Analyzing Thomas, Bob The Builder and Other Tales

I'm the only one in my family that doesn't have a master's degree. My husband, my mom, my dad have them and even my sister (Single parent/genius) is about one credit away from her masters. I have no desire to formally further my education. I would rather read fiction than nonfiction. I don't want to write papers and do research. I want to spend my free time playing with Eric, reading books and putzing around the house, cooking and doing Mom stuff. (And taking naps whenever possible) In addition to my full time job, this is already a solid workload. I can't even comprehend what it would mean to have to do homework.

But my analytical mind keeps chugging away in the background. I was talking to some friends last night about my perception of British children's programming. I think there is a very classist subtext in Thomas the Tank Engine and Bob the Builder. I pay a lot of attention to the morals they are teaching the children. Thomas is particularly bad. The lessons are:

"Do as you're told."
"Think inside the box. Don't get too creative."
"Follow the rules."
"Be what you were born to be. Your dreams and ambitions will only get you in trouble."

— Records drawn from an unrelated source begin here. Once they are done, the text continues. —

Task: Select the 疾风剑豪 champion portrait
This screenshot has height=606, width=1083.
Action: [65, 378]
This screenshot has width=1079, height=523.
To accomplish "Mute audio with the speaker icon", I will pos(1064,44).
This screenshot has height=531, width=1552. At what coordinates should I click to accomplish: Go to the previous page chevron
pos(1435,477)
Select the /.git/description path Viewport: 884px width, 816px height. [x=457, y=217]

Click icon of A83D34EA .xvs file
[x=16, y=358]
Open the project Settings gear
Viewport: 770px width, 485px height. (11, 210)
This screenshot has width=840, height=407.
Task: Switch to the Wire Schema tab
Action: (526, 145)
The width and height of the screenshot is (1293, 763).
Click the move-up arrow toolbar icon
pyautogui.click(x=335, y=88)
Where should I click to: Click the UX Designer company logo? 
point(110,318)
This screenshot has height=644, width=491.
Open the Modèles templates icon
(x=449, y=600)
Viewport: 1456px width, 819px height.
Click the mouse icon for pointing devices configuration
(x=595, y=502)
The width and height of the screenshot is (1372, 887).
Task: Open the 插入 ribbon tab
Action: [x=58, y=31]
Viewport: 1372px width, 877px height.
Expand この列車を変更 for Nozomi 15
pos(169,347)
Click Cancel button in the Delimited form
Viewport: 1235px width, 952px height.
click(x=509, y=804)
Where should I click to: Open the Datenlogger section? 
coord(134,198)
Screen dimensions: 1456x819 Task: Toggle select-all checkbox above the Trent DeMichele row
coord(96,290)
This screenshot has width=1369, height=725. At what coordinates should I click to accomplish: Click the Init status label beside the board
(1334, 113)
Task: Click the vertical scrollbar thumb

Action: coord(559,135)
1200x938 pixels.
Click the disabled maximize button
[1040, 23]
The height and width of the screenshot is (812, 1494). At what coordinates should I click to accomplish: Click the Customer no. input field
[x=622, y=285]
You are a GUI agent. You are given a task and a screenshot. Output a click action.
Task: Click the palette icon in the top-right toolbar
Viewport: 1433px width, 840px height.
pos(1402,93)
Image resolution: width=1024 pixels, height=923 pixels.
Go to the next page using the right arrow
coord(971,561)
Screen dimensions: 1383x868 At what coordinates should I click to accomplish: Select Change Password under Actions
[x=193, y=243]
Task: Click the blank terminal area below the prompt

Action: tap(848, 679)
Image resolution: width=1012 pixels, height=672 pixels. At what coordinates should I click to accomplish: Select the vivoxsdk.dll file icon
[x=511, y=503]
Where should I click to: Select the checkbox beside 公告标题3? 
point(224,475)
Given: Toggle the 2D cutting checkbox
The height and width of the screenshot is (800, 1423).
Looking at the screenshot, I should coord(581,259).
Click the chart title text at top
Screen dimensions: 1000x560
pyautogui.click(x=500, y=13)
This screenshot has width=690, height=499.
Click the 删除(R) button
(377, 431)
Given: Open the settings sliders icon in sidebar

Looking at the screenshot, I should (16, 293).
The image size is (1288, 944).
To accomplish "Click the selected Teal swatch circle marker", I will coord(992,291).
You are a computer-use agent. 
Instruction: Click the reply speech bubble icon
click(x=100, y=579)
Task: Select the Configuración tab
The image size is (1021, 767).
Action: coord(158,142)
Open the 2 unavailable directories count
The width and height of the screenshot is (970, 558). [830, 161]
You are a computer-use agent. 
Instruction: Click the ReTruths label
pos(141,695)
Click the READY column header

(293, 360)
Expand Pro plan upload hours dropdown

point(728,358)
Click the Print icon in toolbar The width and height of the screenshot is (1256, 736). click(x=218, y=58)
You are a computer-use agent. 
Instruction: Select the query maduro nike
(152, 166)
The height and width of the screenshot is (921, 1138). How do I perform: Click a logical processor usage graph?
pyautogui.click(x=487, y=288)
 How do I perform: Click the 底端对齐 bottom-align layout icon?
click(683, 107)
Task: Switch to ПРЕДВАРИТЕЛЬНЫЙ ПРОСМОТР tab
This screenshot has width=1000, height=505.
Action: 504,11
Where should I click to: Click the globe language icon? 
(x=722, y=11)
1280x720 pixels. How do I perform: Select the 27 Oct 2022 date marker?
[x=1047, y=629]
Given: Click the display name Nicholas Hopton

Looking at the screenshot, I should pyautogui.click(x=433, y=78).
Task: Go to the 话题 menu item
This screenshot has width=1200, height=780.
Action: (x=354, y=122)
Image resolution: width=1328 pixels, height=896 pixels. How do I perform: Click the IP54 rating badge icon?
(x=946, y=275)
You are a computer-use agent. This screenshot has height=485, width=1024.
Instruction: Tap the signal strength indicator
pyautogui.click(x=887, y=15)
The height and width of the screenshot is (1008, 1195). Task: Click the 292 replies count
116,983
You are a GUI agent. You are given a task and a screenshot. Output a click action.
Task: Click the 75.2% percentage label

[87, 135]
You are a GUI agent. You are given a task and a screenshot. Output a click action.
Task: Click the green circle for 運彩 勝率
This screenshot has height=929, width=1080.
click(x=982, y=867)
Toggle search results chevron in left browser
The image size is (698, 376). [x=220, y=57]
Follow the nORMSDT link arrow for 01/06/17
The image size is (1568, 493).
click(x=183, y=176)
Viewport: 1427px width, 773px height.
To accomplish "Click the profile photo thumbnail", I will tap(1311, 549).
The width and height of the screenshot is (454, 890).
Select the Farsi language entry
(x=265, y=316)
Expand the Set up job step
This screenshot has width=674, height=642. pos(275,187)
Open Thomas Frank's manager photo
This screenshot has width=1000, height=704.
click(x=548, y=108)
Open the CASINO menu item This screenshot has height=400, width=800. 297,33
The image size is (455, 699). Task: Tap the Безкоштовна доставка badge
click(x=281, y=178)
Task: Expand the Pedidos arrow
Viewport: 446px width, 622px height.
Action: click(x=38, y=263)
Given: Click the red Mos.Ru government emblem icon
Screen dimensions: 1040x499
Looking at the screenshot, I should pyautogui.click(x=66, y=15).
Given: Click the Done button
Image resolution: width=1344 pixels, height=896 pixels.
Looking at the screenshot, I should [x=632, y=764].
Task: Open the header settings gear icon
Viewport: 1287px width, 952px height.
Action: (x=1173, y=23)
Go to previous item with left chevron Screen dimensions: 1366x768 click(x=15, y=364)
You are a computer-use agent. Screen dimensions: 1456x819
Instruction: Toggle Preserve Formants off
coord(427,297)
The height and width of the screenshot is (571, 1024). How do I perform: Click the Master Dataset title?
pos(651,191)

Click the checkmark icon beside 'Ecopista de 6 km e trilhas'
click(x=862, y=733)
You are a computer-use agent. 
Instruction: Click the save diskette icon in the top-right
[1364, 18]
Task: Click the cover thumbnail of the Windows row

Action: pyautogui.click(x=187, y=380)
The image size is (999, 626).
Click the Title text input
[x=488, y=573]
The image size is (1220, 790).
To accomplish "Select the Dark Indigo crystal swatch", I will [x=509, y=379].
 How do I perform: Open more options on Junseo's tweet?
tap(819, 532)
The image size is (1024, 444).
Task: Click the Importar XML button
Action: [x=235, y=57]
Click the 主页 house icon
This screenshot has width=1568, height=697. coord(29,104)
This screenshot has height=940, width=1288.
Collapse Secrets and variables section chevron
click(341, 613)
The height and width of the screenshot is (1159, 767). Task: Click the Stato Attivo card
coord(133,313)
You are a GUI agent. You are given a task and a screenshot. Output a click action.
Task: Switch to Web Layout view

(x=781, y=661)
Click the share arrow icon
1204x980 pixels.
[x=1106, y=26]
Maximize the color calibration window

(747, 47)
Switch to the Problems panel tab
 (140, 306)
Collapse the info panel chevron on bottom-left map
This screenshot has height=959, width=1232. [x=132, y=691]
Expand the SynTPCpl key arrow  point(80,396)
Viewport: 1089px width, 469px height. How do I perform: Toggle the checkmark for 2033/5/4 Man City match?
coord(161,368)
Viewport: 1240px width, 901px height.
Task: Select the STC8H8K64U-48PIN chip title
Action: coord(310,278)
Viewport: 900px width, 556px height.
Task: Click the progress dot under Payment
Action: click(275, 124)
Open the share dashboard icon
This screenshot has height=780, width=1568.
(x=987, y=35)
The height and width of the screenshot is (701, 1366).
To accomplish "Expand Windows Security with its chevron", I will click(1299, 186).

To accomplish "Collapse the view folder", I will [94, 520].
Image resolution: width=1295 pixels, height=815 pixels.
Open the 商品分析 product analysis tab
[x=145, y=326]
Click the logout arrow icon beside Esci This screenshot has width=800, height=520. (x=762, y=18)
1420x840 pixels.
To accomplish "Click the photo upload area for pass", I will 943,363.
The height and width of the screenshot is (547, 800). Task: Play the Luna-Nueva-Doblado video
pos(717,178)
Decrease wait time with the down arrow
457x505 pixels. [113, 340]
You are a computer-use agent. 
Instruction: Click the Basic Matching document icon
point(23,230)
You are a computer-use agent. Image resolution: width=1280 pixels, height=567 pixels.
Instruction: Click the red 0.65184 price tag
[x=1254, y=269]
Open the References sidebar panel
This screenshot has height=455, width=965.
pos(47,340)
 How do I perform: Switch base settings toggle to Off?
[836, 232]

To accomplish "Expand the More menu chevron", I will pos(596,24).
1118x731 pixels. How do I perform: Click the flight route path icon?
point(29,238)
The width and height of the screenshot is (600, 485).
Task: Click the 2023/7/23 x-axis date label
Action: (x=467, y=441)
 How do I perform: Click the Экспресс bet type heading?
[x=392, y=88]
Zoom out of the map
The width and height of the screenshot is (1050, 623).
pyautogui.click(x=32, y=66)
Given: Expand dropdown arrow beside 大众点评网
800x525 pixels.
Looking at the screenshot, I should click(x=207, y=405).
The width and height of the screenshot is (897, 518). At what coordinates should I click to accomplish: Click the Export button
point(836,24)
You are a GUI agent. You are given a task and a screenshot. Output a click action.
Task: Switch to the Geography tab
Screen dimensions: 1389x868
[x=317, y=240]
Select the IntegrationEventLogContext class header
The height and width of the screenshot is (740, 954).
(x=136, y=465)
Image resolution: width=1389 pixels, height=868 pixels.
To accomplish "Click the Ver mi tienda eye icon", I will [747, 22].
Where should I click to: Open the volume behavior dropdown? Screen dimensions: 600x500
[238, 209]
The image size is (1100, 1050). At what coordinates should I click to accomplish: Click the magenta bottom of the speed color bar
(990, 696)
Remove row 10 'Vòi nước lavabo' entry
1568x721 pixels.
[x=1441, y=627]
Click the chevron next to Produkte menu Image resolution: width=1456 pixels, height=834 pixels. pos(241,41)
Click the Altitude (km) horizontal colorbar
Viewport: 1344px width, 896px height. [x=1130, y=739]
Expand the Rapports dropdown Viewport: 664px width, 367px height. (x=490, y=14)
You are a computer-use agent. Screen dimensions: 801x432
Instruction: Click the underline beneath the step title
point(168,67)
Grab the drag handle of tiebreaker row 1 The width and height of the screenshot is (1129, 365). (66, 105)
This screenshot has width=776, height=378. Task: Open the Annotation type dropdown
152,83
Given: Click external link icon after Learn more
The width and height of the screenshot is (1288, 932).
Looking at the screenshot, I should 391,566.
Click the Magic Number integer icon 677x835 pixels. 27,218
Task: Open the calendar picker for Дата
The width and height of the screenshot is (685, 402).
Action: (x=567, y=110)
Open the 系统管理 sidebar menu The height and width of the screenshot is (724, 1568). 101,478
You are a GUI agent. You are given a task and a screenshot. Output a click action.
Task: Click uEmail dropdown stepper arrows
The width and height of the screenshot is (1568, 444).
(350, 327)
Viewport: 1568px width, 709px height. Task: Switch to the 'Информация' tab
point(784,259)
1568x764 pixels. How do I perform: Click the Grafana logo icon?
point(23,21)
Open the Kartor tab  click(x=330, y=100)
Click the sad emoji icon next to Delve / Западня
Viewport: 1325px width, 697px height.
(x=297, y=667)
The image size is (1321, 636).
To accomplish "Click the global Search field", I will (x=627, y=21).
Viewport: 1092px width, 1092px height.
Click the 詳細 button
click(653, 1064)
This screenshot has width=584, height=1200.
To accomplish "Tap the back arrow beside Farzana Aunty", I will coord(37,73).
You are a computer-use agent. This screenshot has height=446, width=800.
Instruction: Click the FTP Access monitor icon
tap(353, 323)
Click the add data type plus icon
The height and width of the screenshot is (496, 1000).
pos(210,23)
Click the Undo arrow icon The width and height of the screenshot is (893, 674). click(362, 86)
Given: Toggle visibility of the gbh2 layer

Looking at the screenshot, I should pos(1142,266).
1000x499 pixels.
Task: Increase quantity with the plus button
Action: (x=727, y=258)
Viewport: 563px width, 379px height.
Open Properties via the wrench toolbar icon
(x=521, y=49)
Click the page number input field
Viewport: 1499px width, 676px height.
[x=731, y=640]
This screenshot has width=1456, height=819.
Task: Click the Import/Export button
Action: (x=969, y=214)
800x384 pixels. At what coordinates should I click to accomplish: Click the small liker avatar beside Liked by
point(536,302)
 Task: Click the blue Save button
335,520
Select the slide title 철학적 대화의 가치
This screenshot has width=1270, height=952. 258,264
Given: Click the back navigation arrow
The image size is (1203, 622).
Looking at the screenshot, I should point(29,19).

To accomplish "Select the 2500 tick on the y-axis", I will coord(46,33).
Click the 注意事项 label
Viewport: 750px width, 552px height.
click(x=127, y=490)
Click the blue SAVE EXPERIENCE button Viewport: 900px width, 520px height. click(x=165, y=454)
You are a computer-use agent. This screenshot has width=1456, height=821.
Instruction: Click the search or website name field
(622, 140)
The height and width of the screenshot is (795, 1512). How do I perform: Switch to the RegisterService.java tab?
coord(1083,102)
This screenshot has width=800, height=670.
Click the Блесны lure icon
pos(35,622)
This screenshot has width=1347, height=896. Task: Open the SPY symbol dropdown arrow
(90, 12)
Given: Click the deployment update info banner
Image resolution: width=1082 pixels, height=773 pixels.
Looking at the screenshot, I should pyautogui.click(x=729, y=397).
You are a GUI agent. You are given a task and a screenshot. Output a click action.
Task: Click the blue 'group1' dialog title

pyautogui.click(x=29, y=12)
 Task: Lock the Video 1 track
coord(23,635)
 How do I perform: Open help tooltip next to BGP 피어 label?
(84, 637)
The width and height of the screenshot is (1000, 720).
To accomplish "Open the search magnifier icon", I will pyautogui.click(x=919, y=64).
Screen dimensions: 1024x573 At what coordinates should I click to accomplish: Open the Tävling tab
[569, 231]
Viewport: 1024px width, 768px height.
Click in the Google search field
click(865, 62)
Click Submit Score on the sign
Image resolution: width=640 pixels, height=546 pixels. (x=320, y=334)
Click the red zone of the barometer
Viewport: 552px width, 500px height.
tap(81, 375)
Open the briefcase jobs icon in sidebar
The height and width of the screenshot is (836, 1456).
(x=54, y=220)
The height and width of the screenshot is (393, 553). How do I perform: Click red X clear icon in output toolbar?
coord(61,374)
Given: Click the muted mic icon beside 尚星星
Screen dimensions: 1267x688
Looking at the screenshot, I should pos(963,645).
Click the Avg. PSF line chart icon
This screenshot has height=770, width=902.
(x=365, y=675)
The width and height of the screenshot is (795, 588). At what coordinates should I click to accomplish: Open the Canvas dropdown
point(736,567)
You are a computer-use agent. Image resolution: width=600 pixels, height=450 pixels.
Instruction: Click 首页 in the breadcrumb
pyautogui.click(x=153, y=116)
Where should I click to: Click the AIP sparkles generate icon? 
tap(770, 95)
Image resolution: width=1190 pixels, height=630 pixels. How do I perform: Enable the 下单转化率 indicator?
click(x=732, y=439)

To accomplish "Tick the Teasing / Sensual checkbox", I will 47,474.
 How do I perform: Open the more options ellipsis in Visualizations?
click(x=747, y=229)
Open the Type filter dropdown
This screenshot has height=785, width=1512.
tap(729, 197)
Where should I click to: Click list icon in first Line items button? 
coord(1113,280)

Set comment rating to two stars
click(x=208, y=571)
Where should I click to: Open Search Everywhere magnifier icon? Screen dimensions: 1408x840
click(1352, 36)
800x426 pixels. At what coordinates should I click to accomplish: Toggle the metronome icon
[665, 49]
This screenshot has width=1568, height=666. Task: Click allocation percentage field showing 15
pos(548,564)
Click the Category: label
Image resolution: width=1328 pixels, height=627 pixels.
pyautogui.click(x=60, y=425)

There are no female characters, other than the "new" train Emily. None of the train drivers or railroad employees are female. Other than Lady Hatt it's a boy's world. There are lots of girls who love Thomas.

Bob the Builder is much better. Bob's business partner is a woman-carpenter and lots of the talking trucks are female. However, they imbue inanimate objects with the soul and desire of a human, but with the limitation of whatever truck they happen to be. So, the moral is still: You were born to this, and it will always be this.

However, I do like the teamwork aspects of Bob The Builder. I like how they help each other out. I like how they treat construction/manual labor as worth-while.